«Historique» ! En recevant ce dimanche 25 novembre à Tel-Aviv, le Tchadien Idriss Déby, Benjamin Netanyahou ne s’est certainement pas retenu de jubiler : c’est la première visite d’un président tchadien depuis la rupture des relations entre les deux pays, il y a quarante ans. Même s’il ne s’agit pas d’une reprise officielle des relations entre N’Djamena et Tel-Aviv, Israël opère un discret retour en Afrique où elle tisse lentement, mais sûrement la toile de ses relations, sous couvert d’une coopération sécuritaire antiterroriste.
Il fallait être dans le secret des Palais Rose à Ndjamena ou Beit Aghion à Jérusalem-ouest pour être au fait de cette visite inédite.

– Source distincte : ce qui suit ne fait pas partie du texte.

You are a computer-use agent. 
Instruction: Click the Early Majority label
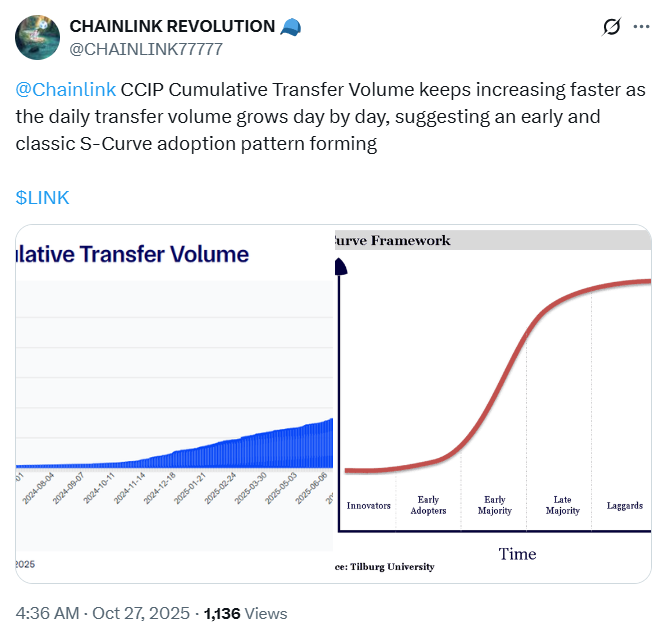click(x=494, y=505)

Jusqu’à ce que Idriss Déby soit reçu, ce dimanche 25 novembre, dans le bureau de Benjamine Netanyahou, cette visite ainsi que ses ressorts avaient été tenus secrets.

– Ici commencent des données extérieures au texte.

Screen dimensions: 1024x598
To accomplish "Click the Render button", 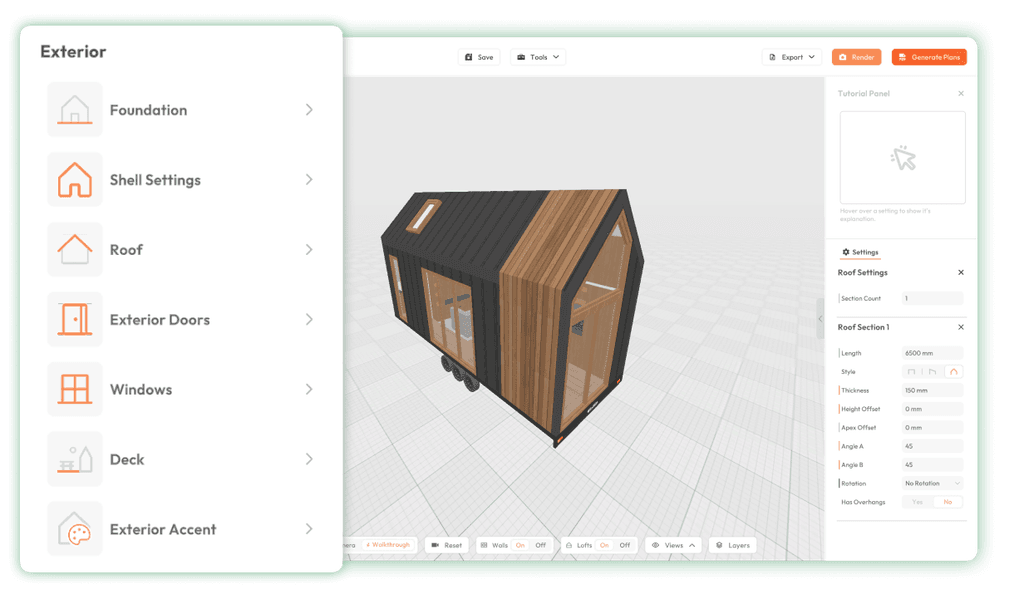I will [856, 57].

Avec Israël, Déby s’est-il trouvé un allié de substitution?
Et pourtant, il semble que cette première d’un président tchadien en Israël ait été scellée lors des célébrations de la fin de la Première Guerre à Paris. Un mois auparavant, un intense lobbying pour ramener Idriss Déby en Israël s’était manifesté par la visite d’une délégation israélienne à N’Djamena pour discuter des derniers détails de la venue de l’homme à la canne. Chose que Dore Gold, alors directeur général du ministère israélien des Affaires étrangères et homme-lige de Netanyahou, n’avait pas réussi à décrocher lorsqu’il rencontre, discrètement en juillet 2016, Idriss Deby dans son Palais de Fada, aux portes du désert.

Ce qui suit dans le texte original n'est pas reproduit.